• [Work instructions]
Check each line of the entries for "Switch" and report the ones that have it.

• [Task inputs]

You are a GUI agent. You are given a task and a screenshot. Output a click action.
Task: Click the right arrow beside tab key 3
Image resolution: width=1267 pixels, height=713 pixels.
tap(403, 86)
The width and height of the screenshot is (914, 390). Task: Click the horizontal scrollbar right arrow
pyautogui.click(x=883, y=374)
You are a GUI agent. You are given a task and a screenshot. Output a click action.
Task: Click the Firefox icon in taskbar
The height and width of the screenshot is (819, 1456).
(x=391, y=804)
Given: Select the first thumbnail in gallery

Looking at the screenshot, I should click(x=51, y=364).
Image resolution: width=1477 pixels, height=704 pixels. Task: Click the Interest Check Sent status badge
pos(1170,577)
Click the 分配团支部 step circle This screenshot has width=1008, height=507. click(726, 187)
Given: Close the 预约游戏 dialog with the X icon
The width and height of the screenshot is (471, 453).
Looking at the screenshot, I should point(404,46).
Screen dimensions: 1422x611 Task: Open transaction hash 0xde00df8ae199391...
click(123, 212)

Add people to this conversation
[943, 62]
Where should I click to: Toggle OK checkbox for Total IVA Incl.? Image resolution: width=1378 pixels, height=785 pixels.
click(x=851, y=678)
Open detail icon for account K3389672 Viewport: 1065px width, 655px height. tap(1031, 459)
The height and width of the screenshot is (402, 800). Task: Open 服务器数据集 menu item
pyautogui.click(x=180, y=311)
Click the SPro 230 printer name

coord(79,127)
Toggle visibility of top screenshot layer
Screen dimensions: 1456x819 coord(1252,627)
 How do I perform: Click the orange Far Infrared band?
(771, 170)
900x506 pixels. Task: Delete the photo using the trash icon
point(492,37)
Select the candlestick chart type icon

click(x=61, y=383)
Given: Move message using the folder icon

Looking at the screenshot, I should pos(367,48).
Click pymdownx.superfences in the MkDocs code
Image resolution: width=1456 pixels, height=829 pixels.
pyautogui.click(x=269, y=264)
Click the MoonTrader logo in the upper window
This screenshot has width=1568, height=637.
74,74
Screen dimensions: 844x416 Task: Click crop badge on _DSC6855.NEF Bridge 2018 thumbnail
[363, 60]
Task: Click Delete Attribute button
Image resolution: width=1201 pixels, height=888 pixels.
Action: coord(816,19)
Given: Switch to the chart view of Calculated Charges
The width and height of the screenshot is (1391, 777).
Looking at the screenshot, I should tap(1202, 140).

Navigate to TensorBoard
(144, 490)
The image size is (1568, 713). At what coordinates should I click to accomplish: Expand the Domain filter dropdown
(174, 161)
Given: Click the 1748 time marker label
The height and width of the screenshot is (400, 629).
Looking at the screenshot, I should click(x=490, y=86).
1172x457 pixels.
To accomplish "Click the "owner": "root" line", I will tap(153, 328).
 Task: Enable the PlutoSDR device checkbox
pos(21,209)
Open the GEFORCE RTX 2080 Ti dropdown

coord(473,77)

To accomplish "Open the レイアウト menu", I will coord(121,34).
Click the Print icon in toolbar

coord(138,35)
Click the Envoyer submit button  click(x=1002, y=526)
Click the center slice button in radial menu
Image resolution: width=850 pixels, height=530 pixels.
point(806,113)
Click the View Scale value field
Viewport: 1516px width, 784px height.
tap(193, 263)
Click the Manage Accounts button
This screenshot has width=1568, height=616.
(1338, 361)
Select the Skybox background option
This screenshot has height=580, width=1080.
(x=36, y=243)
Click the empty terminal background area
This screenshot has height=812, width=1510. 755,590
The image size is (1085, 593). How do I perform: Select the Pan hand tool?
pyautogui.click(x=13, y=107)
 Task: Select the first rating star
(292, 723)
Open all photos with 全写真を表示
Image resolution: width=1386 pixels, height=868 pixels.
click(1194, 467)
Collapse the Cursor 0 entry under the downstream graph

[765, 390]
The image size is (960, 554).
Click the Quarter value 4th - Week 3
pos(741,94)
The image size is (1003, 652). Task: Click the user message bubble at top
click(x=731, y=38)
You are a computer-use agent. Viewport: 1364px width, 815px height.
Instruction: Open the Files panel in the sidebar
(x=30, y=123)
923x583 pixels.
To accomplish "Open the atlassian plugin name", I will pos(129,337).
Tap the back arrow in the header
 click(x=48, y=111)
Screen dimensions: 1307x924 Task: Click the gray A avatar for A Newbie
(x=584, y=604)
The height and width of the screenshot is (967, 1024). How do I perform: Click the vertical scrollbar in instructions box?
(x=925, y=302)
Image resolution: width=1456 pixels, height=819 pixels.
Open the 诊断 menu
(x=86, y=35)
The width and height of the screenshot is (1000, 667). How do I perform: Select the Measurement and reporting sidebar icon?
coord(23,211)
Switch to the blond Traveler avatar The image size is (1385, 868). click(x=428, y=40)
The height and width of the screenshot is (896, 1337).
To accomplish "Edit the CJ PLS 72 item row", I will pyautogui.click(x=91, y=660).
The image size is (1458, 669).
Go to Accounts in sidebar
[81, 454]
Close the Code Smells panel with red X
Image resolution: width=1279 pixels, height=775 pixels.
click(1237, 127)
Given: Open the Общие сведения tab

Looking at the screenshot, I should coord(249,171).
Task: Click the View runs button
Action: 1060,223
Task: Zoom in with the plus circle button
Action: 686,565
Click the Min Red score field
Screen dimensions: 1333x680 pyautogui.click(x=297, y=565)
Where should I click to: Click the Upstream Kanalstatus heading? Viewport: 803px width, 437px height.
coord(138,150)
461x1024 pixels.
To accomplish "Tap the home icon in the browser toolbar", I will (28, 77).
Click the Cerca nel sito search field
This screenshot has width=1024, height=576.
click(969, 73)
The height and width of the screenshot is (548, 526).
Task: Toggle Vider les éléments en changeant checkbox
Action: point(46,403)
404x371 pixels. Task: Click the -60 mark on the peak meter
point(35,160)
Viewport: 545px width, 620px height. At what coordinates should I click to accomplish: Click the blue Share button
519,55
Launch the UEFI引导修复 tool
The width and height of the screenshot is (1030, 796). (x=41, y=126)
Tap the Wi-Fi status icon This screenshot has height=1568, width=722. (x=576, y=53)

• [Output of the task]
Given: Switch to the chart view of Calculated Charges
Switch to the blond Traveler avatar The image size is (1385, 868). click(x=428, y=40)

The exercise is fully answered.